--- START ---
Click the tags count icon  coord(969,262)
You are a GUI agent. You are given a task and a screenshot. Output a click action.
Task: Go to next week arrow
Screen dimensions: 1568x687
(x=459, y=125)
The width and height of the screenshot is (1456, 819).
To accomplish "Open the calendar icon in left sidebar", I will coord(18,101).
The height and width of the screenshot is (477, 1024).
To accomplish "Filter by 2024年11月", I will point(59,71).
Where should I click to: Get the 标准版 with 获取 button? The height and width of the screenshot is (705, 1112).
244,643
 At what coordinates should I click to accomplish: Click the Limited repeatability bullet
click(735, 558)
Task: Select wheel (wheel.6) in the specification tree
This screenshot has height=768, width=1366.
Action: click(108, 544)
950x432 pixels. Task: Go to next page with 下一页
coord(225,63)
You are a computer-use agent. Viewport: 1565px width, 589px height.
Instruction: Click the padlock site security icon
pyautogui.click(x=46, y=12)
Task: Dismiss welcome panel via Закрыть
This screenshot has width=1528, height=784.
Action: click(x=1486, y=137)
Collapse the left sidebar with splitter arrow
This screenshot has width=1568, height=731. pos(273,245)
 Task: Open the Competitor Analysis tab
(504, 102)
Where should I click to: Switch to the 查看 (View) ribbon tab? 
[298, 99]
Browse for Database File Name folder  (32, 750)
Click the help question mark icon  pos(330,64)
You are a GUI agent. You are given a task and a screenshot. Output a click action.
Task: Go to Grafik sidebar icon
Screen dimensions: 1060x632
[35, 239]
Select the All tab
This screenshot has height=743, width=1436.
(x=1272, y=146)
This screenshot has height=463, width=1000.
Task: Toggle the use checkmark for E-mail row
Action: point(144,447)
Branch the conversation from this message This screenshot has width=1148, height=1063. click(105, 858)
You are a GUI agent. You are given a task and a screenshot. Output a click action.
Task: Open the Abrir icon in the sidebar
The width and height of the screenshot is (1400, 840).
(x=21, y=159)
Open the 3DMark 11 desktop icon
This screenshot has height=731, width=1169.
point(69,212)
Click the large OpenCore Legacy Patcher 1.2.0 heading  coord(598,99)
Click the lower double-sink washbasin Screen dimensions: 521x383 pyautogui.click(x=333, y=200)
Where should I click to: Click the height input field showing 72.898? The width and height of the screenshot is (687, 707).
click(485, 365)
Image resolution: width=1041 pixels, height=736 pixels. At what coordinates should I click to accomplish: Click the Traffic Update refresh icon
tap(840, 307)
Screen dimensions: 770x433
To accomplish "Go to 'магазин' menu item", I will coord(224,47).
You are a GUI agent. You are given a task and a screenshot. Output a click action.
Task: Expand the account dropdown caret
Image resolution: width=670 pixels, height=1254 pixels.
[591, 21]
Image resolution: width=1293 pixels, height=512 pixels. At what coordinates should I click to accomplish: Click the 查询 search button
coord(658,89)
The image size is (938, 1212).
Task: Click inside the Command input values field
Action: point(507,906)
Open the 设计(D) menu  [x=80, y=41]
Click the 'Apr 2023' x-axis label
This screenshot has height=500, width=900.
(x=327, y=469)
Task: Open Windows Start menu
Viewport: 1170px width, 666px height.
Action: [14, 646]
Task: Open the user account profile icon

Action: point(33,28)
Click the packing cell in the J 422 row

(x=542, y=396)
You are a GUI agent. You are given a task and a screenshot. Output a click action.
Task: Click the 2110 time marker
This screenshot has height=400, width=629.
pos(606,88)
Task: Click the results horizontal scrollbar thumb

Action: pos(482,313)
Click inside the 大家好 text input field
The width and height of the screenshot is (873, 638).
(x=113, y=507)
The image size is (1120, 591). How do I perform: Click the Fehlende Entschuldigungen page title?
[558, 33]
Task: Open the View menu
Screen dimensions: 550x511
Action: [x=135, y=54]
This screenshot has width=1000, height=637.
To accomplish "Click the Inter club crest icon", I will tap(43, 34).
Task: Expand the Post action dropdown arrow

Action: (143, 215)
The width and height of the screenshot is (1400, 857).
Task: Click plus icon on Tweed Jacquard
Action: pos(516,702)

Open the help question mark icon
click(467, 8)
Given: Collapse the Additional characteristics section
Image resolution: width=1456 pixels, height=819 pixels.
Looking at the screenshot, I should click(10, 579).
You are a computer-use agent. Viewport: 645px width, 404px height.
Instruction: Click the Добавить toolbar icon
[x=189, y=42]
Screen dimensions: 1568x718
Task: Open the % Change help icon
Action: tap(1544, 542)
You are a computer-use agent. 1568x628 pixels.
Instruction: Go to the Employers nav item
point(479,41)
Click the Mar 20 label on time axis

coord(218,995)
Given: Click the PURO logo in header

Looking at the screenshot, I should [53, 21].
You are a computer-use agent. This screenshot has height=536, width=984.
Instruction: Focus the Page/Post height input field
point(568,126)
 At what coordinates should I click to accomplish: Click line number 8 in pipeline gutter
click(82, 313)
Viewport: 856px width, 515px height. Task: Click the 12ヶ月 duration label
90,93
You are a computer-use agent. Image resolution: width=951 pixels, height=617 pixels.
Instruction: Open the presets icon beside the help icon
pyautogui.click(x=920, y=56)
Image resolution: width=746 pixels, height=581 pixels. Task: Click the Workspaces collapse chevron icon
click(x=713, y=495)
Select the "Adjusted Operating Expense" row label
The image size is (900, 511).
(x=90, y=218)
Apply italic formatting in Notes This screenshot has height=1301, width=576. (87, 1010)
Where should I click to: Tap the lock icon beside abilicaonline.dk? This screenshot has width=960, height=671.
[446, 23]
--- END ---
# Activity
Write every record out again, letter for letter.

# Finished task
Click the tags count icon  coord(969,262)
You are a GUI agent. You are given a task and a screenshot. Output a click action.
Task: Go to next week arrow
Screen dimensions: 1568x687
(x=459, y=125)
The width and height of the screenshot is (1456, 819).
To accomplish "Open the calendar icon in left sidebar", I will coord(18,101).
The height and width of the screenshot is (477, 1024).
To accomplish "Filter by 2024年11月", I will point(59,71).
Where should I click to: Get the 标准版 with 获取 button? The height and width of the screenshot is (705, 1112).
244,643
 At what coordinates should I click to accomplish: Click the Limited repeatability bullet
click(735, 558)
Task: Select wheel (wheel.6) in the specification tree
This screenshot has height=768, width=1366.
Action: click(108, 544)
950x432 pixels. Task: Go to next page with 下一页
coord(225,63)
You are a computer-use agent. Viewport: 1565px width, 589px height.
Instruction: Click the padlock site security icon
pyautogui.click(x=46, y=12)
Task: Dismiss welcome panel via Закрыть
This screenshot has width=1528, height=784.
Action: click(x=1486, y=137)
Collapse the left sidebar with splitter arrow
This screenshot has width=1568, height=731. pos(273,245)
 Task: Open the Competitor Analysis tab
(504, 102)
Where should I click to: Switch to the 查看 (View) ribbon tab? 
[298, 99]
Browse for Database File Name folder  (32, 750)
Click the help question mark icon  pos(330,64)
You are a GUI agent. You are given a task and a screenshot. Output a click action.
Task: Go to Grafik sidebar icon
Screen dimensions: 1060x632
[35, 239]
Select the All tab
This screenshot has height=743, width=1436.
(x=1272, y=146)
This screenshot has height=463, width=1000.
Task: Toggle the use checkmark for E-mail row
Action: point(144,447)
Branch the conversation from this message This screenshot has width=1148, height=1063. click(105, 858)
You are a GUI agent. You are given a task and a screenshot. Output a click action.
Task: Open the Abrir icon in the sidebar
The width and height of the screenshot is (1400, 840).
(x=21, y=159)
Open the 3DMark 11 desktop icon
This screenshot has height=731, width=1169.
point(69,212)
Click the large OpenCore Legacy Patcher 1.2.0 heading  coord(598,99)
Click the lower double-sink washbasin Screen dimensions: 521x383 pyautogui.click(x=333, y=200)
Where should I click to: Click the height input field showing 72.898? The width and height of the screenshot is (687, 707).
click(485, 365)
Image resolution: width=1041 pixels, height=736 pixels. At what coordinates should I click to accomplish: Click the Traffic Update refresh icon
tap(840, 307)
Screen dimensions: 770x433
To accomplish "Go to 'магазин' menu item", I will coord(224,47).
You are a GUI agent. You are given a task and a screenshot. Output a click action.
Task: Expand the account dropdown caret
Image resolution: width=670 pixels, height=1254 pixels.
[591, 21]
Image resolution: width=1293 pixels, height=512 pixels. At what coordinates should I click to accomplish: Click the 查询 search button
coord(658,89)
The image size is (938, 1212).
Task: Click inside the Command input values field
Action: point(507,906)
Open the 设计(D) menu  [x=80, y=41]
Click the 'Apr 2023' x-axis label
This screenshot has height=500, width=900.
(x=327, y=469)
Task: Open Windows Start menu
Viewport: 1170px width, 666px height.
Action: [14, 646]
Task: Open the user account profile icon

Action: point(33,28)
Click the packing cell in the J 422 row

(x=542, y=396)
You are a GUI agent. You are given a task and a screenshot. Output a click action.
Task: Click the 2110 time marker
This screenshot has height=400, width=629.
pos(606,88)
Task: Click the results horizontal scrollbar thumb

Action: pos(482,313)
Click inside the 大家好 text input field
The width and height of the screenshot is (873, 638).
(x=113, y=507)
The image size is (1120, 591). How do I perform: Click the Fehlende Entschuldigungen page title?
[558, 33]
Task: Open the View menu
Screen dimensions: 550x511
Action: [x=135, y=54]
This screenshot has width=1000, height=637.
To accomplish "Click the Inter club crest icon", I will tap(43, 34).
Task: Expand the Post action dropdown arrow

Action: (143, 215)
The width and height of the screenshot is (1400, 857).
Task: Click plus icon on Tweed Jacquard
Action: pos(516,702)

Open the help question mark icon
click(467, 8)
Given: Collapse the Additional characteristics section
Image resolution: width=1456 pixels, height=819 pixels.
Looking at the screenshot, I should click(10, 579).
You are a computer-use agent. Viewport: 645px width, 404px height.
Instruction: Click the Добавить toolbar icon
[x=189, y=42]
Screen dimensions: 1568x718
Task: Open the % Change help icon
Action: tap(1544, 542)
You are a computer-use agent. 1568x628 pixels.
Instruction: Go to the Employers nav item
point(479,41)
Click the Mar 20 label on time axis

coord(218,995)
Given: Click the PURO logo in header

Looking at the screenshot, I should [53, 21].
You are a computer-use agent. This screenshot has height=536, width=984.
Instruction: Focus the Page/Post height input field
point(568,126)
 At what coordinates should I click to accomplish: Click line number 8 in pipeline gutter
click(82, 313)
Viewport: 856px width, 515px height. Task: Click the 12ヶ月 duration label
90,93
You are a computer-use agent. Image resolution: width=951 pixels, height=617 pixels.
Instruction: Open the presets icon beside the help icon
pyautogui.click(x=920, y=56)
Image resolution: width=746 pixels, height=581 pixels. Task: Click the Workspaces collapse chevron icon
click(x=713, y=495)
Select the "Adjusted Operating Expense" row label
The image size is (900, 511).
(x=90, y=218)
Apply italic formatting in Notes This screenshot has height=1301, width=576. (87, 1010)
Where should I click to: Tap the lock icon beside abilicaonline.dk? This screenshot has width=960, height=671.
[446, 23]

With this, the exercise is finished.